Diese Sichtweise des Finanzamts entspricht einer jahrzehntelang geübten Besteuerungspraxis. Der BFH bezweifelt aber, ob diese Praxis mit den bindenden Vorgaben des Unionsrechts, der Richtlinie 2006/112/EG über das gemeinsame Mehrwertsteuersystem, vereinbar ist. Auf Vorlage des BFH soll der EuGH insbesondere entscheiden, ob der Steuerpflichtige verpflichtet ist, die für die Leistung geschuldete Steuer für einen Zeitraum von zwei Jahren vorzufinanzieren, wenn er die Vergütung für seine Leistung (teilweise) erst zwei Jahre nach Entstehung des Steuertatbestands erhält.

Die dem EuGH in dieser Rechtssache vorgelegten Fragen dürften von erheblicher Bedeutung für die Praxis sein. Sie beziehen sich in erster Linie auf bedingte Vergütungsansprüche.
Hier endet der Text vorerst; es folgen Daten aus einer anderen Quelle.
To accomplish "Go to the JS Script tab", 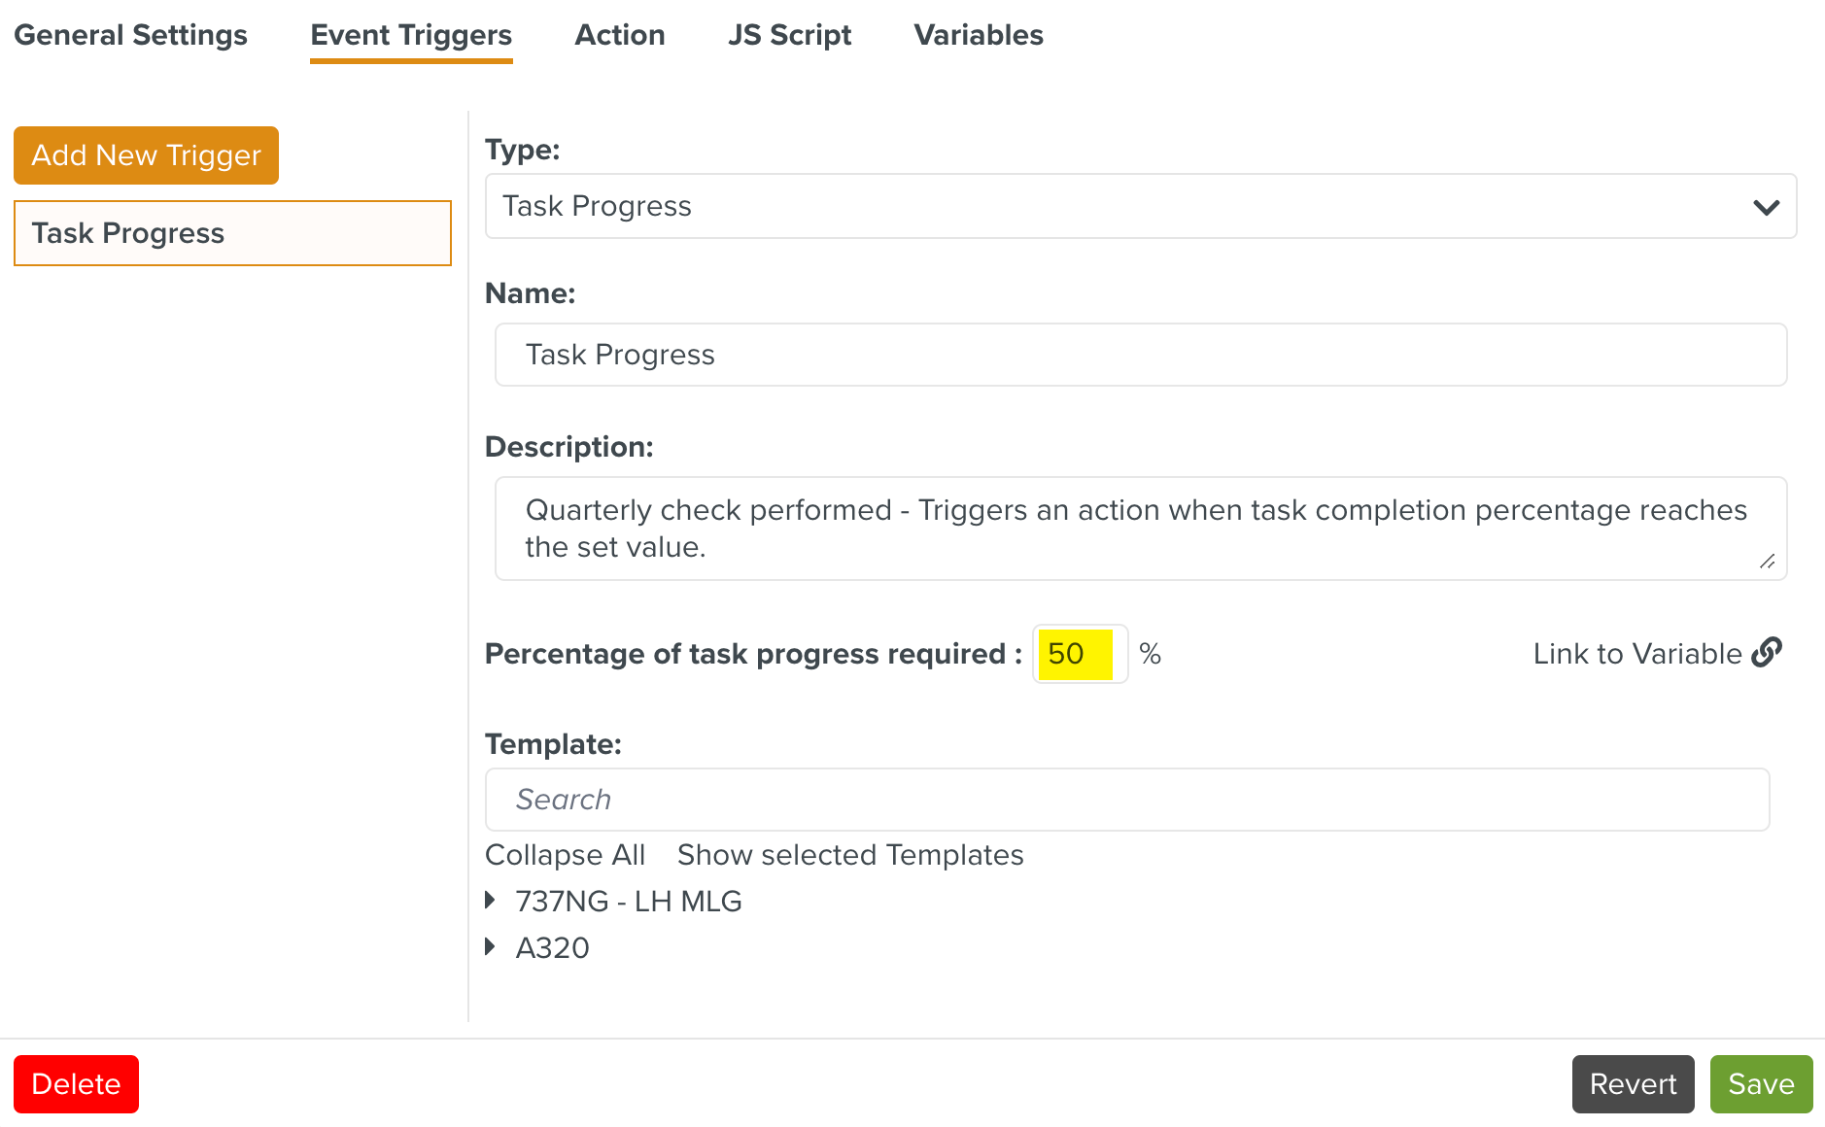I will 789,35.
Aber können auch bei befristeten Zahlungsansprüchen, wie etwa beim Ratenverkauf im Einzelhandel oder bei einzelnen Formen des Leasings von großer Bedeutung sein. Nach gegenwärtiger Praxis besteht auch hier für den der Sollbesteuerung unterliegenden Unternehmer die Pflicht, die Umsatzsteuer für die Warenlieferung bereits mit der Übergabe der Ware vollständig abführen zu müssen. Dies gilt auch dann, wenn einzelne Ratenzahlungen erst über eine Laufzeit von mehreren Jahren vereinnahmt werden.